Je me trouve devant une table garnie de lentilles et de miroir. Un joyeux bazar… en apparence. Chaque pièce est positionnée au micron près. Et pas question que l’installation brangeole comme un appartement d’étudiant un vendredi soir. Non seulement les 4800m² de l’installation sont posés sur une dalle de béton de deux mètres d’épaisseur (les murs en font cinq), mais en plus les tables de support reposent sur des amortisseurs.
Lentilles en Saphir-Titane
Ce gigantesque réseau de lentilles et de miroirs a pour but d’amplifier le rayon lumineux jusqu’à la puissance de 10 PW (un million de milliards de watts). Pour ce faire, le faisceau pilote, de faible énergie, parcourt des centaines de mètres au sein de différents réseaux et chambres de compression. L’impulsion de départ, de l’intensité d’une ampoule classique, est d’abord étirée temporellement pour atteindre une nanoseconde, puis amplifiée pour atteindre 300 joules, et enfin recomprimée temporellement à 15 femtosecondes. C’est cette dernière recompression qui donne au faisceau laser sa puissance finale, un peu comme la brièveté du mouvement donne sa force à une gifle.
Après amplification, le faisceau atteint environ 40 centimètres de diamètre et possède une telle intensité qu’il est désormais capable de faire exploser l’atmosphère en arrachant tous les électrons des molécules rencontrées. C’est pourquoi les chambres de compression ainsi que le chemin optique sont maintenus sous vide.

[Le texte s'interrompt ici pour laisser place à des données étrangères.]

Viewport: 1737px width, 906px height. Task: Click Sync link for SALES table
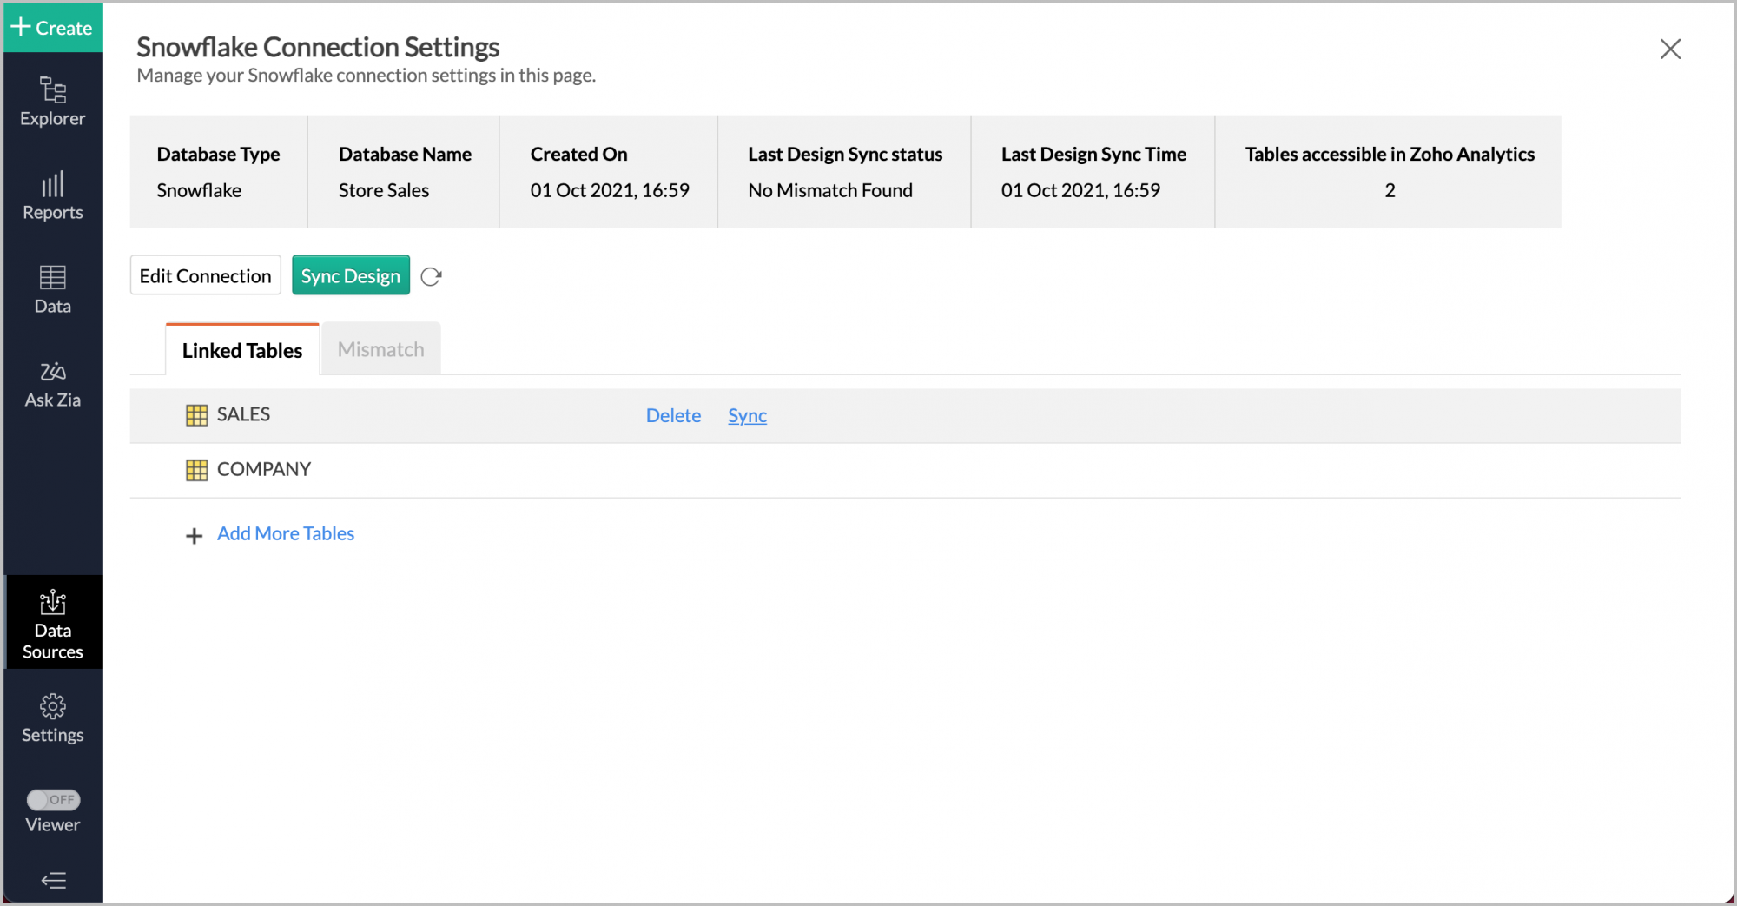click(x=746, y=415)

Au final, le faisceau est focalisé en un point minuscule allant du millimètre au micromètre. C’est le tsunami de puissance dont parlait Pascal Monot. Aujourd’hui, le budget total de l’installation se porte à 50 millions d’euros, ce qui permet à Apollon de ne tirer « qu’à » une puissance de 5 PW (150 joules). L’étage supplémentaire lui donnant sa puissance finale est en court de financement. Mais il est d’ores et déjà loin devant PETAL, à Bordeaux, et LFEX, à Osaka, qui atteignent respectivement 1,2 et 2 PW.

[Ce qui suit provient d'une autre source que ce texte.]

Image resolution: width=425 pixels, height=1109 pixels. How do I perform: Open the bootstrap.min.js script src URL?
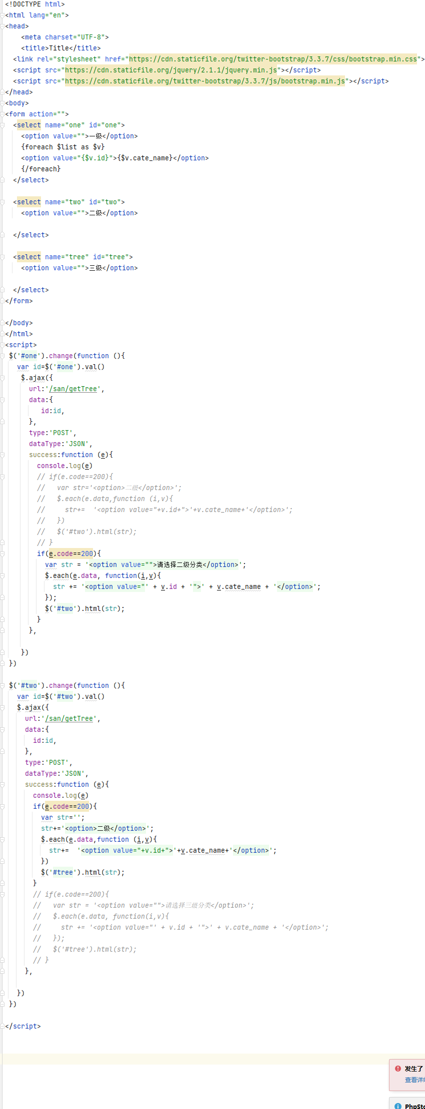click(205, 81)
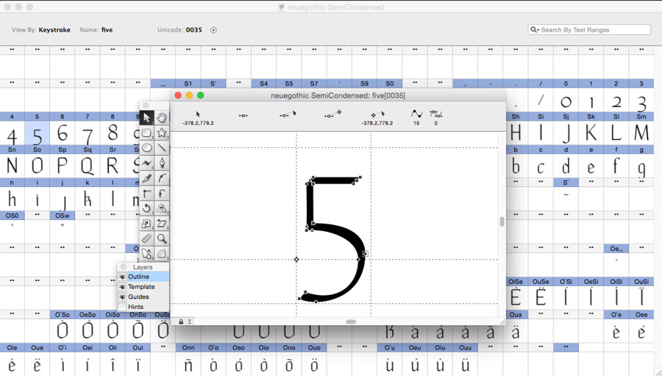Select the letter M glyph cell

[641, 134]
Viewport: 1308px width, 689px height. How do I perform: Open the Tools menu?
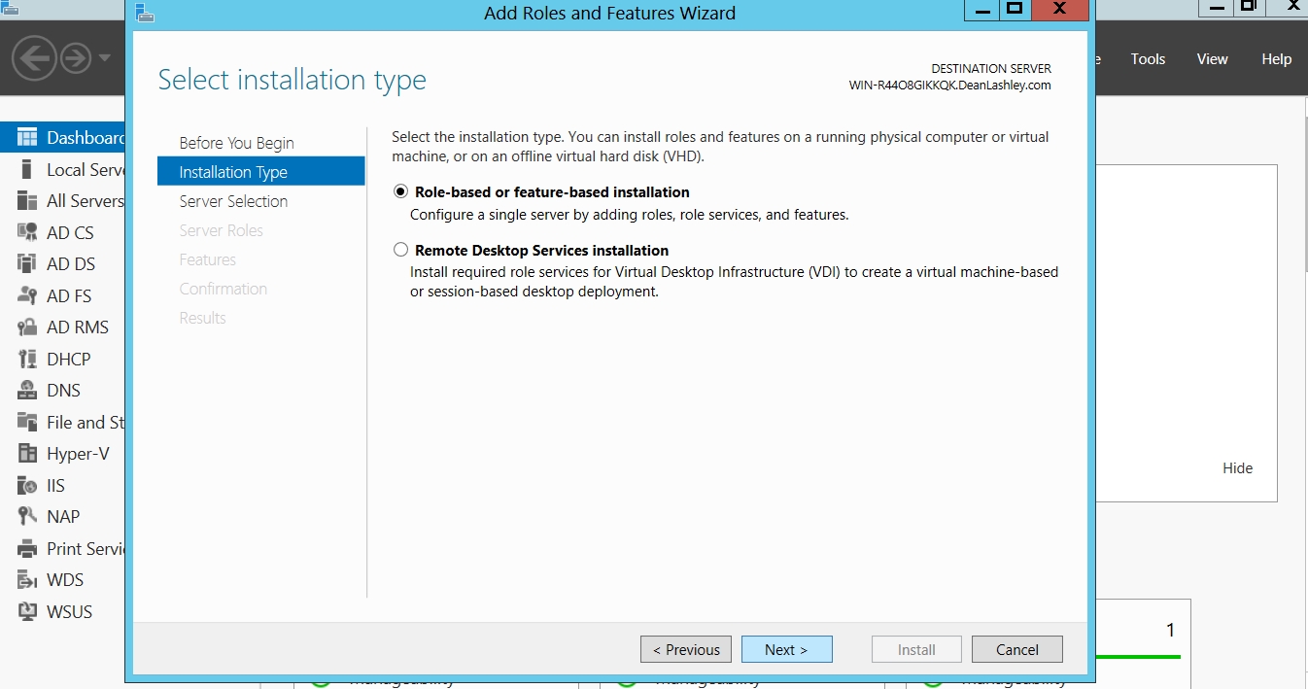(1148, 59)
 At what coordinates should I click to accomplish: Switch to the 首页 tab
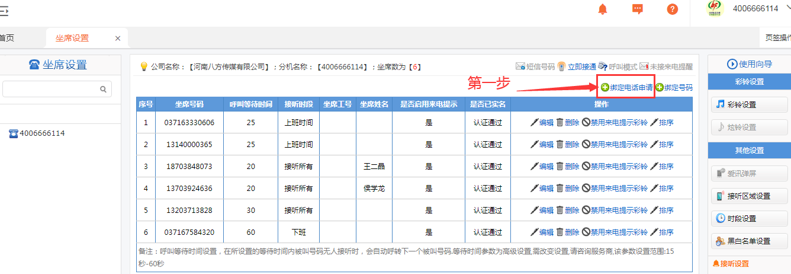tap(7, 38)
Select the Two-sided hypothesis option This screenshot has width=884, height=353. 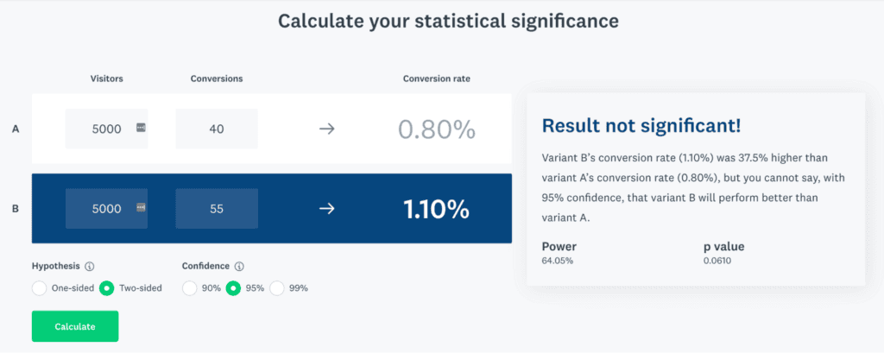click(106, 288)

Mais à quoi une telle installation peut-elle bien servir ?
Avec Apollon, les chercheurs espèrent explorer de nouveaux champs de la physique. Dans le domaine de l’astrophysique d’abord en reproduisant les conditions extrêmes des manifestations qui se produisent dans l’univers, comme les supernovae ou les sursauts gamma. La brièveté de l’impulsion portée à quelques attosecondes (un milliardième de milliardième de seconde) pourrait aussi permettre de « radiographier » la matière avec une précision inégalée car on atteint là la vitesse de rotation des électrons autour de leur noyau. Les physiciens du vide se montrent aussi très intéressés car, en frappant les paires de particules virtuelles qui peuplent le vident avec une durée de vie très courte (10-21 seconde) de toute sa puissance, ils espèrent les forcer à devenir réelles.

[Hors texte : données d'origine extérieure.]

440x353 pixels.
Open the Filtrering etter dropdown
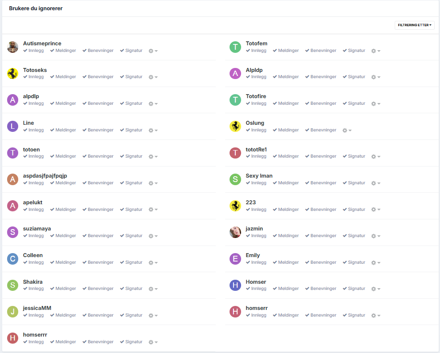tap(414, 25)
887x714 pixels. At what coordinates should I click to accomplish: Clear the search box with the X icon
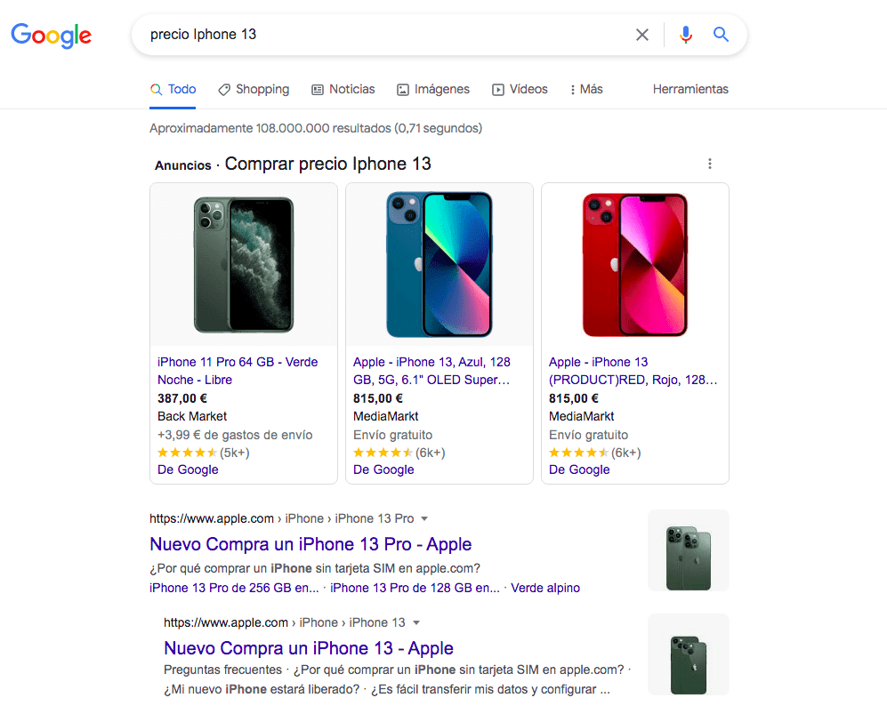642,35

Plus concrètement, le milieu médical pourrait un jour profiter du travail d’Apollon, notamment dans le traitement des tumeurs cancéreuses (protonthérapie) et un espoir réside dans la réduction de la durée de vie des déchets nucléaires. A terme, ces gros lasers pourraient remplacer les accélérateurs de particules.
Lorsque le laser est apparu sur le marché dans les années 60, on ne savait pas trop quoi en faire à part des travaux de découpe et des armes mortelles dans les films de science-fiction. Aujourd’hui cette technologie encore jeune se niche dans nos lecteurs dvd, dans l’industrie, dans l’armement, la recherche archéologique, la médecine, le bricolage, ou encore dans l’acheminement de nos communications internet. Sans compter toutes les découvertes à venir.